Fragmento seleccionado -
Devenir zombi, jaque mate

Devenir zombi, jaque mate
3 abril, 2020 por Redacción La tinta

Hay tanto ruido estos días que ya ni escucho música. Tuve que desenchufar la heladera porque metía mucho bardo y no me dejaba pensar.

La hiperconexión y el estado de alerta constante me terminaron de pelar los cables.

Encerrada pero llena de dispositivos inalámbricos que me conectan al mundo, a un mundo, a inmundo. No hay paradoja: el panóptico se había digitalizado hace rato. Nuestros teléfonos celulares nos mantenían a la vista en tiempo real y a tiempo completo. Ahora se les agota la batería a mitad del día.

La pantalla como interfaz para el simulacro de encuentro con los cuerpos otrxs que todavía (ojalá, todavía) extrañamos. Simulacro de comunidad, de aguante y conversa entre los cientos de insomnes que pueblan las redes buscando soportar el camino a la inmunidad.

Ojalá hubiera algo de paradoja en todo esto, pero no, para nada.

No empatizo con los que dicen que vamos a engordar. A mi la angustia y el miedo me cierran el estómago.

Me levanto de la cama a la fuerza. A la fuerza me embucho una naranja.

Datos proporcionados -

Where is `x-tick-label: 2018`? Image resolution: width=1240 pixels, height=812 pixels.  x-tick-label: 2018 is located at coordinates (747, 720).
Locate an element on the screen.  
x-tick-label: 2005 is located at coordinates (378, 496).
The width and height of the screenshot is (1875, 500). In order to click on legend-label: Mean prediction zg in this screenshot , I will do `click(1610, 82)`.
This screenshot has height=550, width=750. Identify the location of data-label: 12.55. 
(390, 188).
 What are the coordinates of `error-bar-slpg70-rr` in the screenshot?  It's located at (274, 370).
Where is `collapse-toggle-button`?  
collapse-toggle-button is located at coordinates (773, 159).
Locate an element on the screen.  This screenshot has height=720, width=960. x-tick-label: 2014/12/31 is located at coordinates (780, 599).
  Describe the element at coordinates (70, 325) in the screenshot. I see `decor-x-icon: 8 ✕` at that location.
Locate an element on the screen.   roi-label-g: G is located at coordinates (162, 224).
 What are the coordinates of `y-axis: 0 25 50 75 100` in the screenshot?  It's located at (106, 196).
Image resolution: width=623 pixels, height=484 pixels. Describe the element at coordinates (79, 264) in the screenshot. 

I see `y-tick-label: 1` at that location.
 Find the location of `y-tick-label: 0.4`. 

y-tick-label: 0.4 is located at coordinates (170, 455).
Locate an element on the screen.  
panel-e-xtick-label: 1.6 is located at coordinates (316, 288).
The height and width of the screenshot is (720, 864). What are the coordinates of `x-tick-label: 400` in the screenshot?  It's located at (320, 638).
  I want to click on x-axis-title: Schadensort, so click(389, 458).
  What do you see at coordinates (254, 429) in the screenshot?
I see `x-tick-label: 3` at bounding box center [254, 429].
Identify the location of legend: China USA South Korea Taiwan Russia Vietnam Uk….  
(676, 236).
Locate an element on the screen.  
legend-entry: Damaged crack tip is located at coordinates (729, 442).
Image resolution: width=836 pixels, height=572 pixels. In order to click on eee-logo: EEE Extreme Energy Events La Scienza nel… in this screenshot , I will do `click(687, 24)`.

Qué harás -
A: Según el fragmento seleccionado, ¿qué les pasa ahora a los teléfonos celulares a mitad del día?
B: Traduce al inglés esta oración del fragmento seleccionado: "No empatizo con los que dicen que vamos a engordar."
C: Prosigue el texto sobre el encierro a partir de su última oración.

Respuestas -
A: Se les agota la batería.

B: I don't empathize with those who say we're going to gain weight.

C:
En verdad ya me fumaría uno y me tomaría una birra.

Pero no son vacaciones.

El Rector de la Universidad me dice “en estos días aburridos” y yo pienso en todas las cosas en las que tengo que teletrabajar, siempre en deuda.

El capitalismo semiótico se babea mientras compartimos mil veces la frase de mierda de Feinmann que nos dice que nos estamos rascando los huevos. Garrálapala.

Todo el fascismo condensado en una sola frase. La creencia absoluta de que la única realidad, es la propia. Porque sí, porque no hay otros mundos posibles. Porque si yo puedo quedarme en casa, los demás también, incluso si no tienen heladera, ni casa.

El aburrimiento es un privilegio de clase.

Y ni siquiera. Porque al aburrimiento hasta el susurro de las hojas del bosque lo ahuyenta ¿no? Algo así decía Walter Benjamin cuando avisaba que el aburrimiento no es posible en las ciudades, donde perdimos el don de la escucha.

Apuesto tres días más de encierro a que ni siquiera las fregonas lo han sentido todavía. Más bien se empalagan de Cif y lavandina haciendo arder su líbido en la reproducción social que les ha tocado en suerte. Quemando angustia y ansiedad.

Pensar que no hace tanto que andábamos gritando ¿y el miedo? ¡Que arda! Que iba a cambiar de lado y todo eso. Ahora me llega un mensaje sobre que hay que poner un trapo negro en la puerta de casa porque contamos más femicidios que días en cuarentena.

Yo no limpio todavía.

Tampoco cocino. No lo hice nunca.

Pienso en la amiga que a su pesar, está al borde de salir a meter gente en la casa con un palo. La entiendo mientras le digo al chongo que no, que no venga, que estamos en cuarentena, que no da.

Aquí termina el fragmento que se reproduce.